L’esperienza di influenzamento attivo della realtà esterna, invece, secondo Rossi Monti e Stanghellini, ha ancora una volta la riduzione fenomenologica come meccanismo “eziopatogenetico” al suo fondamento. Vi è sempre alla base una derealizzazione in cui si passa da un precedente senso di “spaesamento”, non riconosco più un oggetto, lo stesso si fa distante, strano. Questo stato genera un esasperato sentimento di attività (ibidem) che mi conduce a ritenere il mio sguardo tanto fondante la realtà da mantenere quest’ultima in vita. E’ il mio pensiero che dà vita al mondo, non più un cogito ergo sum, ma un penso: quindi il mondo esiste! Di conseguenza ciò che accade è influenzato e persino diretto dal mio pensare, in quello che in psicopatologia viene definito “fenomeno di influenzamento attivo”. Questi due differenti aspetti potrebbero essere rappresentati così: dal precedente “qualcuno pensa al mio posto e mi influenza” (transitivismo) a un “posso influenzare eventi o persone e dirigere il loro pensiero” (appersonazione).

━━━━━━━━━━━━━━━━

- **Consegna**
Rispondi alle domande sul brano relativo all'influenzamento attivo.
(a) Da quale senso precedente si passa nella derealizzazione?
(b) Quale formula prende il posto del "cogito ergo sum"?
(c) Con quale termine viene indicato il "posso influenzare eventi o persone e dirigere il loro pensiero"?
I record provengono da una fonte diversa da quella del brano.

- **Dati da esaminare**

━━━━━━━━━━━━━━━━

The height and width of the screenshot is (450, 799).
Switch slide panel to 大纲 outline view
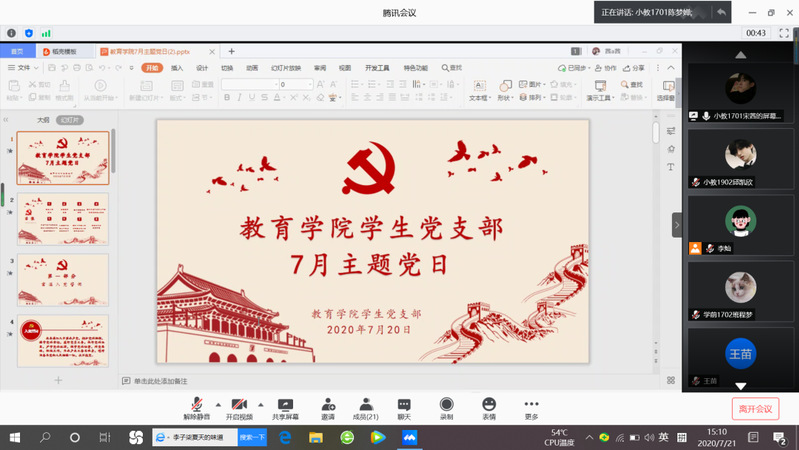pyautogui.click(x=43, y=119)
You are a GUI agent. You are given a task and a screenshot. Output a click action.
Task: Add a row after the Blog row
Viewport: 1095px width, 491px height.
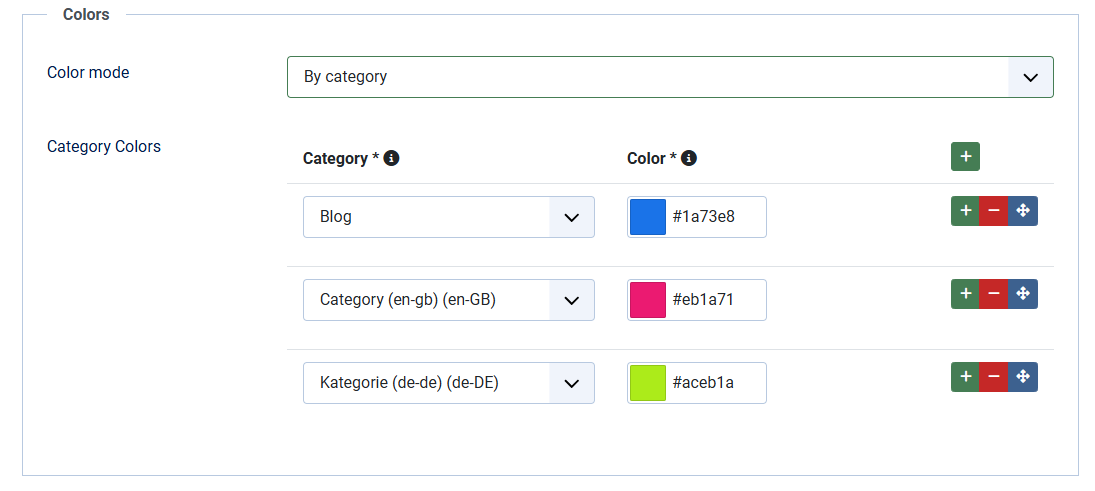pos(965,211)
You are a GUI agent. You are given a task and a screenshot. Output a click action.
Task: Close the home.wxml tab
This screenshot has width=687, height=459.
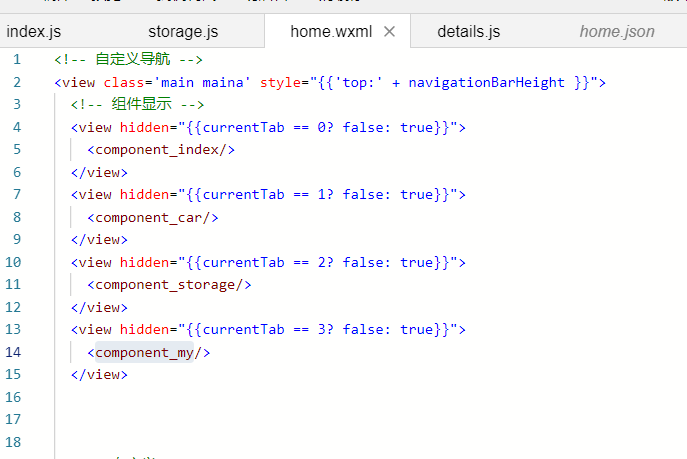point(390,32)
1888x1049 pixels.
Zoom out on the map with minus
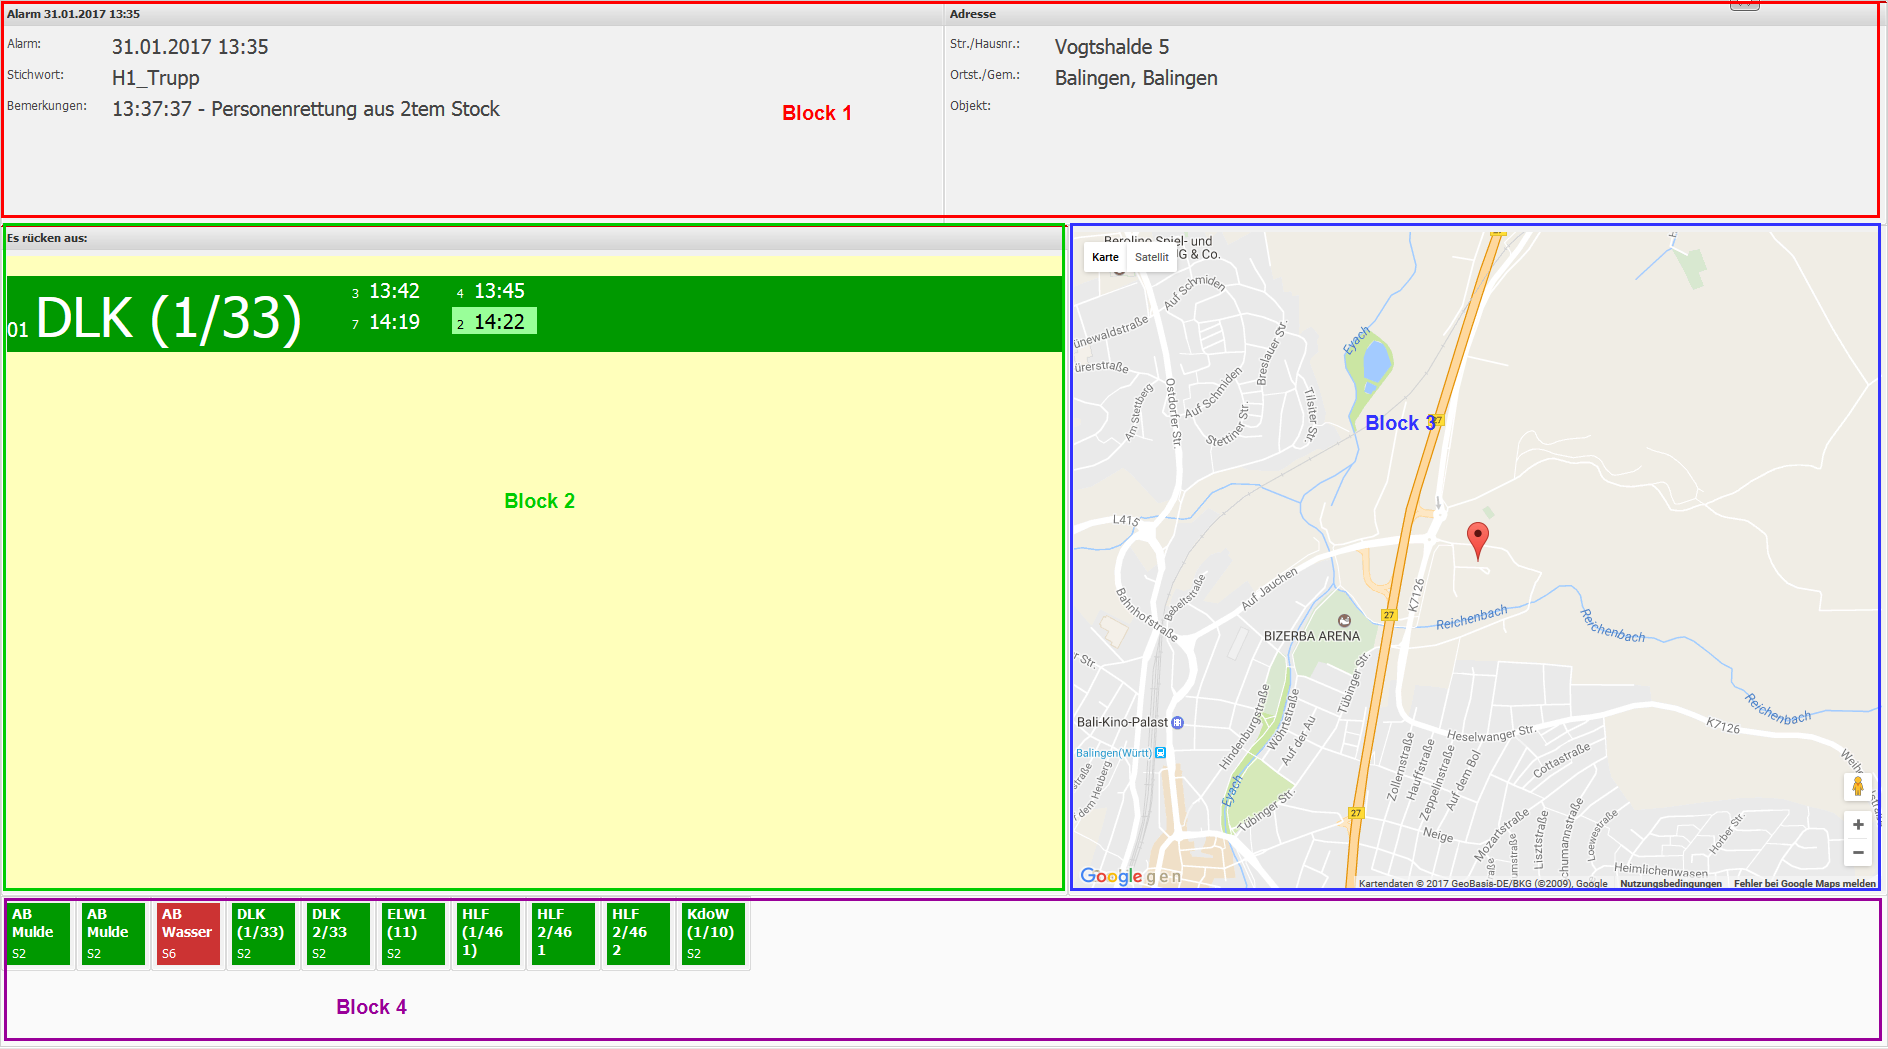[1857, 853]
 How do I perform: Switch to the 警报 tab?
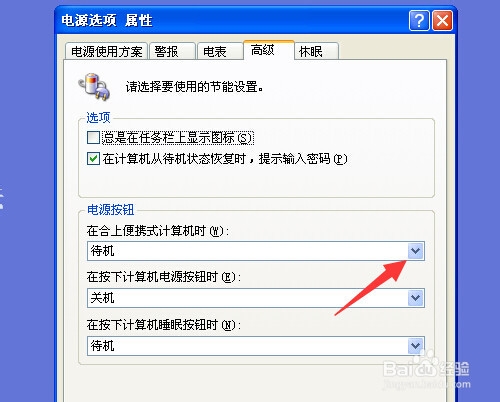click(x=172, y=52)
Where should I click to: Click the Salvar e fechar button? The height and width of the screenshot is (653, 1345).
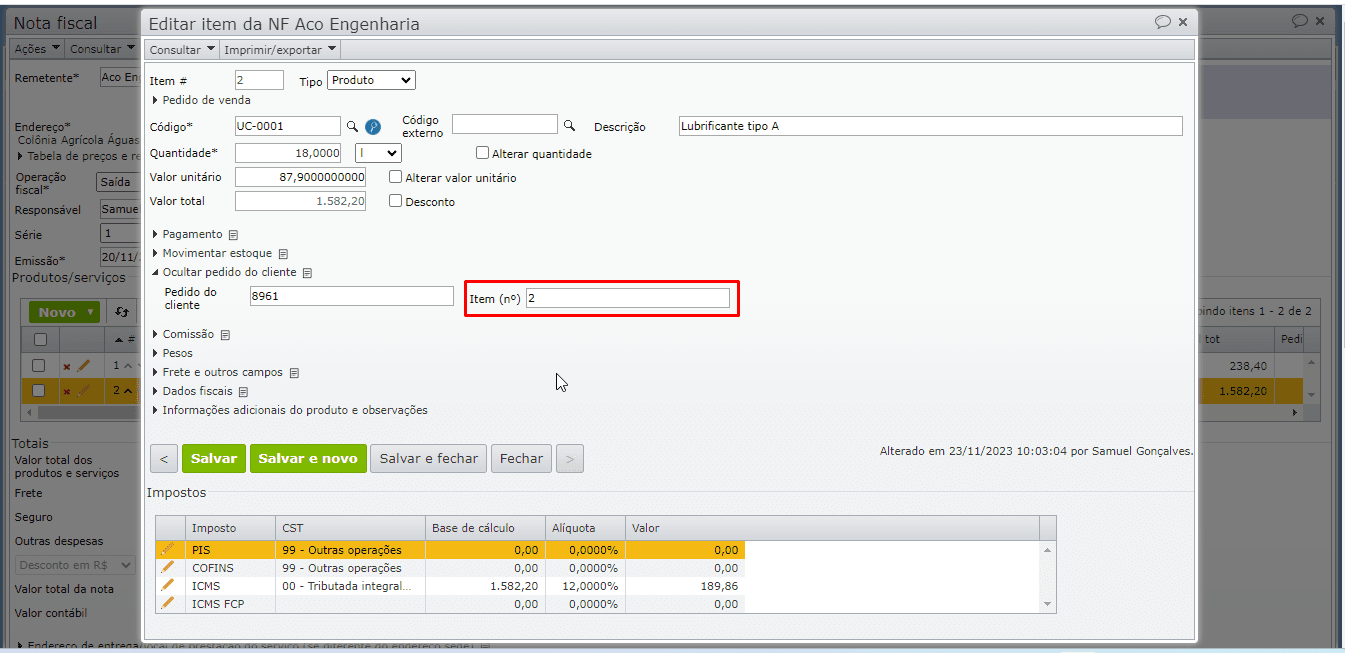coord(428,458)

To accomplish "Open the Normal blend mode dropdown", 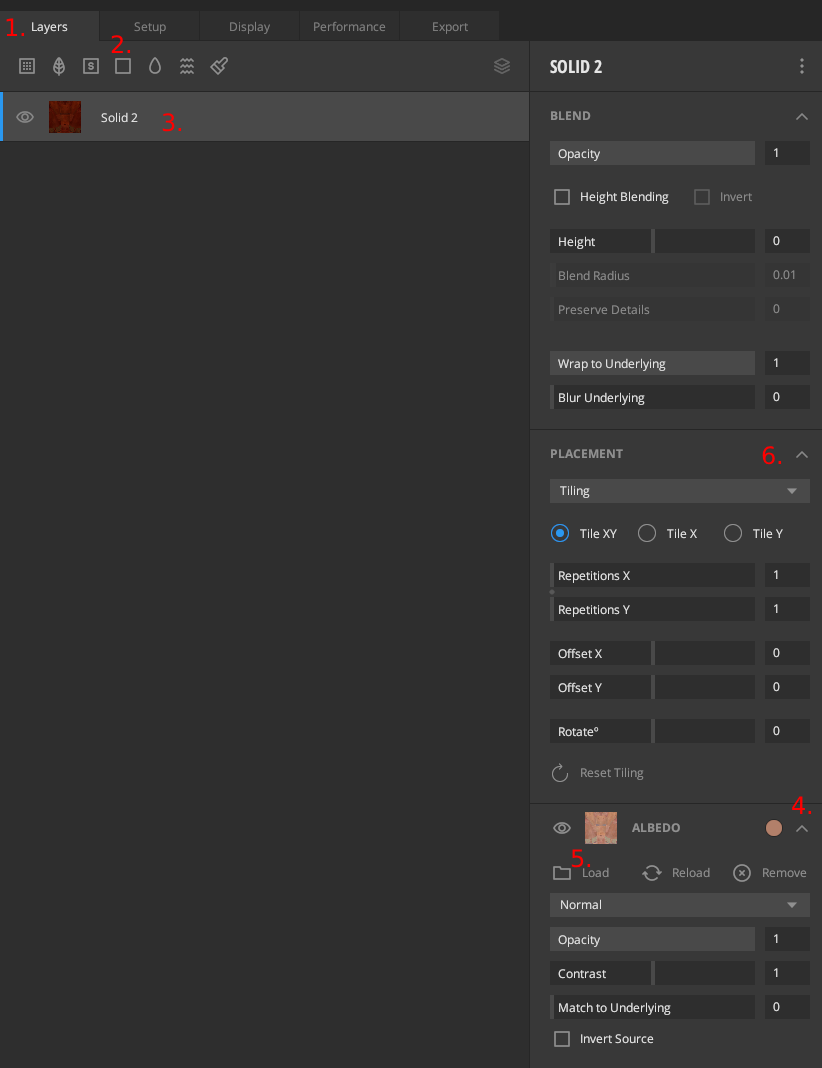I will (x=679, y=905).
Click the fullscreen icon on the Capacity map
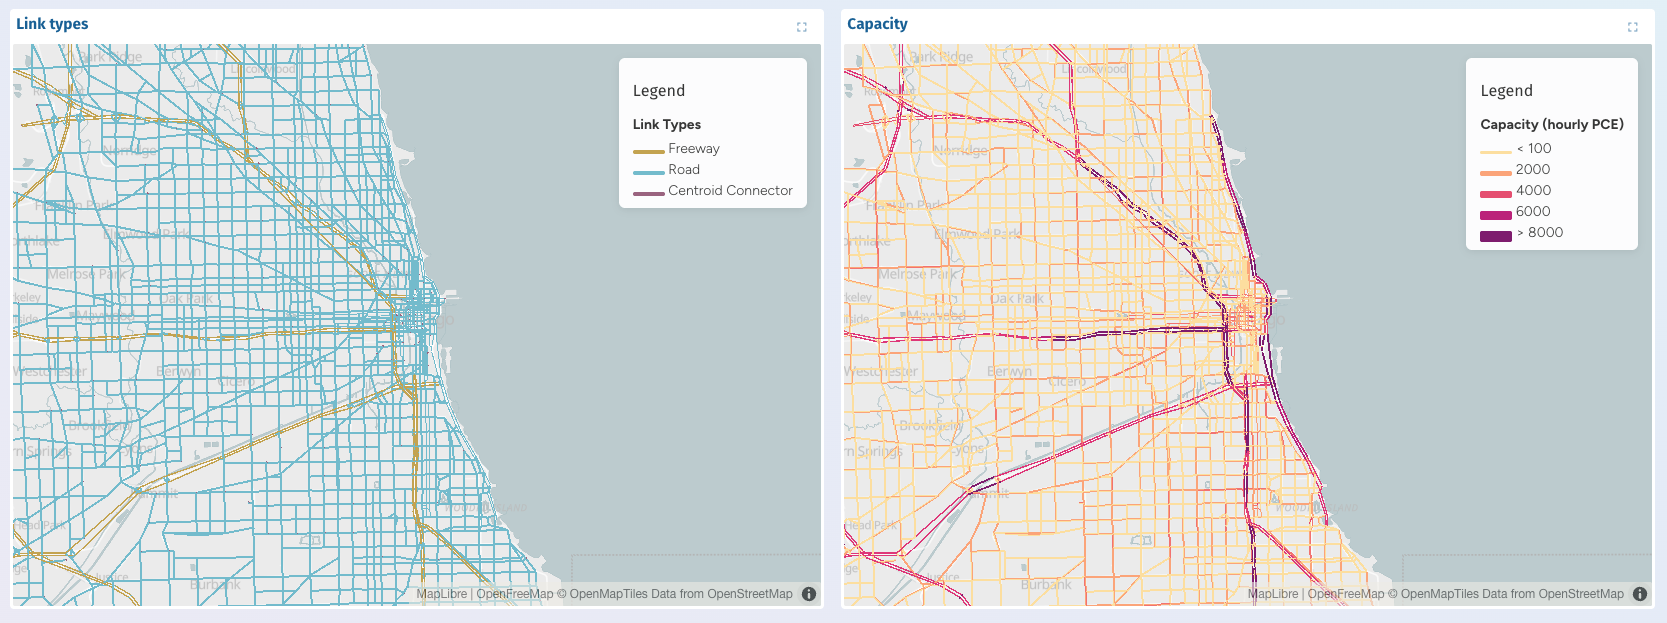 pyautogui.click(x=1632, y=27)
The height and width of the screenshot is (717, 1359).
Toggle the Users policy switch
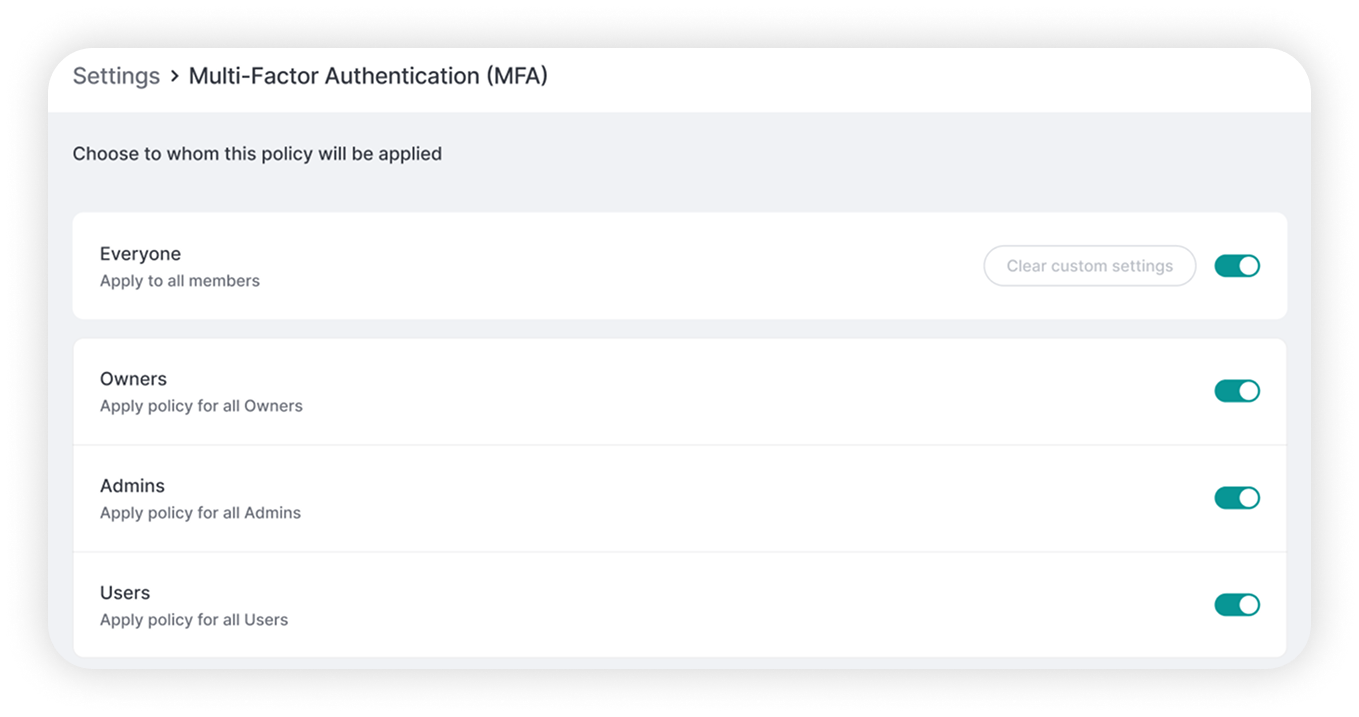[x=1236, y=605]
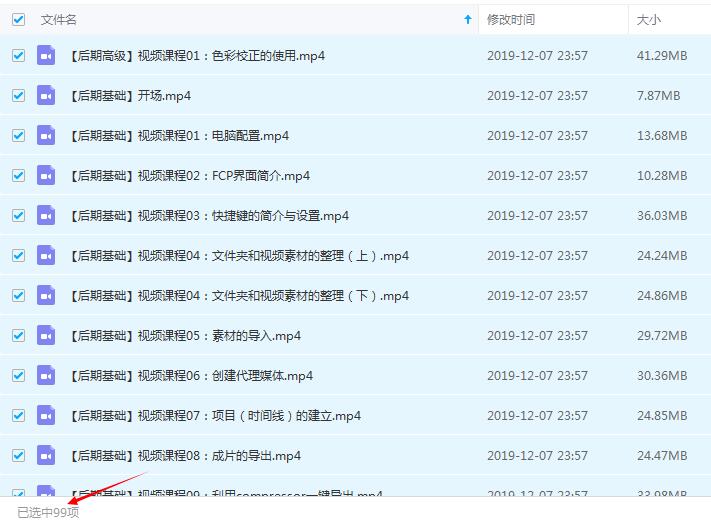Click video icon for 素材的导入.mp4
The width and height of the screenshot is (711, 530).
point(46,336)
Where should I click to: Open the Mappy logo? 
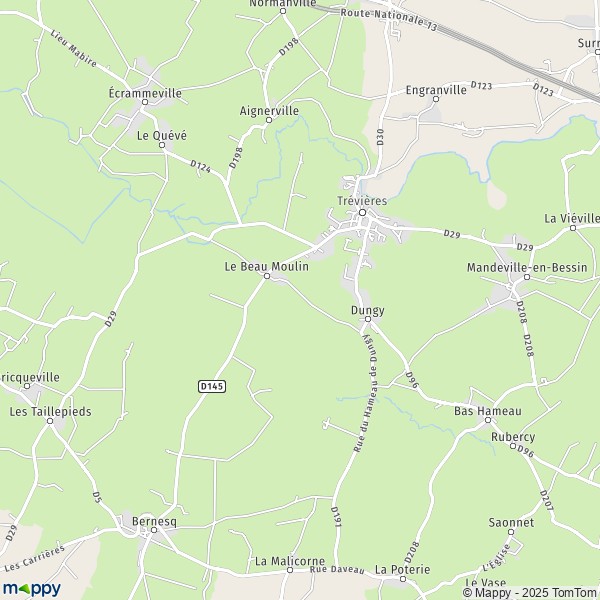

━━━━━━━━━━━━━━━━

- **Risposta**
(a) Dal senso di "spaesamento".
(b) "penso: quindi il mondo esiste!"
(c) Appersonazione.